OBJECTIVE -
Convert the data below into a Markdown table with two columns, Row and Text: Row numbers each line in sequence, and Text holds that line. Leave out any blank lines.

EXCERPTED RECORDS -
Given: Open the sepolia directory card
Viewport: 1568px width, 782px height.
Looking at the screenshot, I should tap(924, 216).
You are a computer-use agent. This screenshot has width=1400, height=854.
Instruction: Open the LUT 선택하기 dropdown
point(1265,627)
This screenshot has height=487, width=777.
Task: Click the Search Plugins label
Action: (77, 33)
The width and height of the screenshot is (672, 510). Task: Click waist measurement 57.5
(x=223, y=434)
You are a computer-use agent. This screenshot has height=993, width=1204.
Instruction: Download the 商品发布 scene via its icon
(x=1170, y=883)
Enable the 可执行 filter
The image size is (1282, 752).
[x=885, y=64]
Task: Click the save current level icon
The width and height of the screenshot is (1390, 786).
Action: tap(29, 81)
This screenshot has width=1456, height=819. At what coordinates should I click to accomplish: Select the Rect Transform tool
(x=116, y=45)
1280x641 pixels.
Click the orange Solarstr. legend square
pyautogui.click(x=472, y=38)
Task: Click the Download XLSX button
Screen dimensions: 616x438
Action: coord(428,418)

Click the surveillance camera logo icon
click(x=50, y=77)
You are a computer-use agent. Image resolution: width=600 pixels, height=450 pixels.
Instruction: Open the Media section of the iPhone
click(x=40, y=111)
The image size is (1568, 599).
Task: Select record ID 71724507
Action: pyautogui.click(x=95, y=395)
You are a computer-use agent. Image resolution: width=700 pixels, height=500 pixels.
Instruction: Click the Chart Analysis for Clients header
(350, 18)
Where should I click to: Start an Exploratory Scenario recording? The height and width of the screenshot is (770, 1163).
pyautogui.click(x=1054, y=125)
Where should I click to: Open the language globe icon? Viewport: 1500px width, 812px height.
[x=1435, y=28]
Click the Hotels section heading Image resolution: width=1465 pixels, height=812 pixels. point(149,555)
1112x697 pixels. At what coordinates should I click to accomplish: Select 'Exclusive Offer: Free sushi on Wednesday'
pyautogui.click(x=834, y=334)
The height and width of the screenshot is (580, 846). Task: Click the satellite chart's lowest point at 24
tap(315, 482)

TASK OUTPUT -
| Row | Text |
|---|---|
| 1 | Given: Open the sepolia directory card |
| 2 | Viewport: 1568px width, 782px height. |
| 3 | Looking at the screenshot, I should tap(924, 216). |
| 4 | You are a computer-use agent. This screenshot has width=1400, height=854. |
| 5 | Instruction: Open the LUT 선택하기 dropdown |
| 6 | point(1265,627) |
| 7 | This screenshot has height=487, width=777. |
| 8 | Task: Click the Search Plugins label |
| 9 | Action: (77, 33) |
| 10 | The width and height of the screenshot is (672, 510). Task: Click waist measurement 57.5 |
| 11 | (x=223, y=434) |
| 12 | You are a computer-use agent. This screenshot has height=993, width=1204. |
| 13 | Instruction: Download the 商品发布 scene via its icon |
| 14 | (x=1170, y=883) |
| 15 | Enable the 可执行 filter |
| 16 | The image size is (1282, 752). |
| 17 | [x=885, y=64] |
| 18 | Task: Click the save current level icon |
| 19 | The width and height of the screenshot is (1390, 786). |
| 20 | Action: tap(29, 81) |
| 21 | This screenshot has width=1456, height=819. At what coordinates should I click to accomplish: Select the Rect Transform tool |
| 22 | (x=116, y=45) |
| 23 | 1280x641 pixels. |
| 24 | Click the orange Solarstr. legend square |
| 25 | pyautogui.click(x=472, y=38) |
| 26 | Task: Click the Download XLSX button |
| 27 | Screen dimensions: 616x438 |
| 28 | Action: coord(428,418) |
| 29 | Click the surveillance camera logo icon |
| 30 | click(x=50, y=77) |
| 31 | You are a computer-use agent. Image resolution: width=600 pixels, height=450 pixels. |
| 32 | Instruction: Open the Media section of the iPhone |
| 33 | click(x=40, y=111) |
| 34 | The image size is (1568, 599). |
| 35 | Task: Select record ID 71724507 |
| 36 | Action: pyautogui.click(x=95, y=395) |
| 37 | You are a computer-use agent. Image resolution: width=700 pixels, height=500 pixels. |
| 38 | Instruction: Click the Chart Analysis for Clients header |
| 39 | (350, 18) |
| 40 | Where should I click to: Start an Exploratory Scenario recording? The height and width of the screenshot is (770, 1163). |
| 41 | pyautogui.click(x=1054, y=125) |
| 42 | Where should I click to: Open the language globe icon? Viewport: 1500px width, 812px height. |
| 43 | [x=1435, y=28] |
| 44 | Click the Hotels section heading Image resolution: width=1465 pixels, height=812 pixels. point(149,555) |
| 45 | 1112x697 pixels. At what coordinates should I click to accomplish: Select 'Exclusive Offer: Free sushi on Wednesday' |
| 46 | pyautogui.click(x=834, y=334) |
| 47 | The height and width of the screenshot is (580, 846). Task: Click the satellite chart's lowest point at 24 |
| 48 | tap(315, 482) |